La Vizcaya, en Galicia y en otras regiones de la Península que tienen dialecto propio, los regionalistas catalanes intentan buscar prosélitos, tocando algunas fibras del sentimentalismo, a las que saben ellos que no deja de responder la irreflexión.

El hecho de que los catalanes y vizcaínos enseñen a sus hijos el dialecto en que sus antecesores expresaron los cariños de familia y los amores a la Patria nada tiene que ver con la idea nefasta de querer romper los vínculos de una nacionalidad gloriosa formada por los siglos a costa de innumerables sacrificios.

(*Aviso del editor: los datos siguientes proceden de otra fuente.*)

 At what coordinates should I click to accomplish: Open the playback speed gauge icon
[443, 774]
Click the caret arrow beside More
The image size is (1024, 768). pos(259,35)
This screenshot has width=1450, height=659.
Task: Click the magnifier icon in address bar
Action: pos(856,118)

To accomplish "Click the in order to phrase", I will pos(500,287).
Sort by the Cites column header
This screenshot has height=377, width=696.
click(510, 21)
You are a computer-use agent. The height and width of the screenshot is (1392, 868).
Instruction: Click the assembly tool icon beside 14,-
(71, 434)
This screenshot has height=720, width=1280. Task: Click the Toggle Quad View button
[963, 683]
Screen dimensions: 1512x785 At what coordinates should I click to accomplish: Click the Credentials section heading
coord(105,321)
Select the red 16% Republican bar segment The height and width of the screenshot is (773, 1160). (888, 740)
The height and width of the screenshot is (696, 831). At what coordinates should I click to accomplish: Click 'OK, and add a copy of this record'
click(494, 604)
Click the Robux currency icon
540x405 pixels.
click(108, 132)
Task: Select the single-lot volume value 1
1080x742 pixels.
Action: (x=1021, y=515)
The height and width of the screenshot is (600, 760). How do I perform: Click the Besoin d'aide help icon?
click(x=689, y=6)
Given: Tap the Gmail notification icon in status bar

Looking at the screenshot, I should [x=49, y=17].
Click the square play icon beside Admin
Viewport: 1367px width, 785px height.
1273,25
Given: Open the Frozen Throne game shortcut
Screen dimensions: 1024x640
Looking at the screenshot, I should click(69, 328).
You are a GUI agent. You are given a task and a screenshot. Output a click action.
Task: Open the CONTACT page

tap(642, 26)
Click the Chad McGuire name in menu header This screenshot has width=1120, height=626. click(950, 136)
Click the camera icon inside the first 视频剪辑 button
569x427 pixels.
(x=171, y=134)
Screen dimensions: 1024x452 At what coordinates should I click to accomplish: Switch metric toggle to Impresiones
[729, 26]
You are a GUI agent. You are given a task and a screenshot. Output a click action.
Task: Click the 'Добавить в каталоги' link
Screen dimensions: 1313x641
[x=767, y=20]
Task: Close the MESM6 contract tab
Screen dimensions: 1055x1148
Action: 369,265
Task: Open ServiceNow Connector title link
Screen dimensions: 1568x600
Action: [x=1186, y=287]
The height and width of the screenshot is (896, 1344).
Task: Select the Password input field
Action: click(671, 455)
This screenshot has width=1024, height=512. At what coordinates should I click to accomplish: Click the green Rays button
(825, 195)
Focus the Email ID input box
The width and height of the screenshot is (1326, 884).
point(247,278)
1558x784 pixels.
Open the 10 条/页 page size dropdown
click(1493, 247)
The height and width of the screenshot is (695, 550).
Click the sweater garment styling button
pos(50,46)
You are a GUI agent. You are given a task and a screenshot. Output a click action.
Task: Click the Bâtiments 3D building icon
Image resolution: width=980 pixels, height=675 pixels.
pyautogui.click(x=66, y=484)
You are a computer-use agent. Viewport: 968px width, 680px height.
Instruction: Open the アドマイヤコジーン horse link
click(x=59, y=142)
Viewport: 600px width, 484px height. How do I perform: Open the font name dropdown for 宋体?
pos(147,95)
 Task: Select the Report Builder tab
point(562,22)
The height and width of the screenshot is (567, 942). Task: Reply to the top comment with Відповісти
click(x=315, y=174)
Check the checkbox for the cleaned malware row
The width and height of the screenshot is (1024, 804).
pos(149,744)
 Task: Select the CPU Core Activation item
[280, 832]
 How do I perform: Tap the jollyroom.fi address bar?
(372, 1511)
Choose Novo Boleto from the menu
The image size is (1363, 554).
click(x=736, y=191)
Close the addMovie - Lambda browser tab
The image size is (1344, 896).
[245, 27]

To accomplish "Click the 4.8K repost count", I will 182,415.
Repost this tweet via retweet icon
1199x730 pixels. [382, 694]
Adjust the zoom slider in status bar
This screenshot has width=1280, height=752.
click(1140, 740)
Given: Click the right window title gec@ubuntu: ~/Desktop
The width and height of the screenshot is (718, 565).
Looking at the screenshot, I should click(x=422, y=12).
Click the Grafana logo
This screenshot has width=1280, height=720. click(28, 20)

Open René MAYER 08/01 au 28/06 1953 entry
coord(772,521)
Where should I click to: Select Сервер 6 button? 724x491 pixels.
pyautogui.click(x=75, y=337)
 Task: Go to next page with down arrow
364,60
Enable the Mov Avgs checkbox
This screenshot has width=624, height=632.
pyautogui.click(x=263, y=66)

Para los castellanos, el problema del regionalismo no representa otra cosa que la obra del progreso nacional por medio de la división del trabajo.

Cada región tiene intereses particulares que, fomentados por los que en ella viven con unidad de esfuerzos y aspiraciones que permite el interés común, dará por resultado una mayor cultura y un estado económico más próspero.

La hacienda nacional no es, en realidad, otra cosa que la suma de las regionales, y, por tanto, a mayor prosperidad de ellas corresponderá un mayor florecimiento de la primera.

No tienen los catalanes, ciertamente, la exclusiva en lo que atañe a la protesta enérgica y sincera contra los males del centralismo administrativo; pero el remedio de éstos no se acude tratando de amputar al cuerpo nacional todos los miembros para provocar la muerte, sino aplicando aquellas normas de conducta que el estudio y la experiencia recomiendan como de eficacia bastante para llevar a la normalidad el país.

Hay que agregar, a una descentralización bien meditada, otros particulares, que, si bien no tienen alcance tan extraordinario como esta primera reforma, que pudiéramos calificar de espina dorsal del regionalismo, son complemento obligado de este programa.

Aludo al hecho de que los hijos de cada región sean los primeros en la labor de engrandecimiento de la patria chica, tanto porque, estando llamados a recoger los provechos, sobre ellos pesa la obligación de un concurso entusiasta y decidido, cuando porque, educados en los apremios económicos de la región y en sus necesidades morales y materiales, es natural que a ellos les sea más llano el camino a recorrer que a los extraños al sentir y vivir de comarcas a las que no estuvieron nunca ligados por vínculos de ninguna clase.

Se desenvuelve nuestra vida en una serie de círculos concéntricos; tenemos en la familia los más fuertes afectos; siguen a éstos los del pueblo donde nacimos; después, la provincia; más tarde la región, y, por último, la nación.

Ha tenido la Mancha hijos ilustres a quienes en la historia se dedican algunas páginas escritas con pluma de oro; y, a pesar de esto, no hay en aquella región, para mí tan querida, un monumento que los recuerde a la posteridad, sucediendo esto precisamente en una época en que se ve levantar estatuas a medianías, ayunas por completo de todos aquellos méritos que legitiman estas distinciones sociales.

Siendo Presidente de la Diputación de Ciudad Real propuse a la Corporación, y ésta aceptó por unanimidad, que se levantaran dos estatuas: una a Espartero y otra a Monescillo.

Cuando estos dos grandes hombres llegaron a las más altas jerarquías, de la gobernación del país primero, y del estado eclesiástico el segundo, vivían extraños por completo a la patria chica, porque ésta poco o nada les había ayudado para subir la escala de las altas distinciones. Todo, absolutamente todo, lo debían al esfuerzo individual como ahora sucede al general Aguilera. Muchas personas han creído que Espartero era riojano.

Los tiempos han variado, afortunadamente, y yo me enteré con singular satisfacción de los agasajos y distinciones que hace meses dieron ocasión para exteriorizar los entusiasmos y el cariño con que la patria chica premiaba los relevantes méritos de dos pintores tan eximios como Carlos Vázquez y Ángel Andrade.

Los catalanes, que tanto abusaron del Arancel en daño de las demás regiones, quisieran, para otros efectos, rodear a aquellas provincias con una muralla parecida a la de China persiguiendo un aislamiento que los hechos evidenciarían bien pronto que les era dañoso.

En Castilla no es el egoísmo escudo que pueda amparar las conveniencias de la región.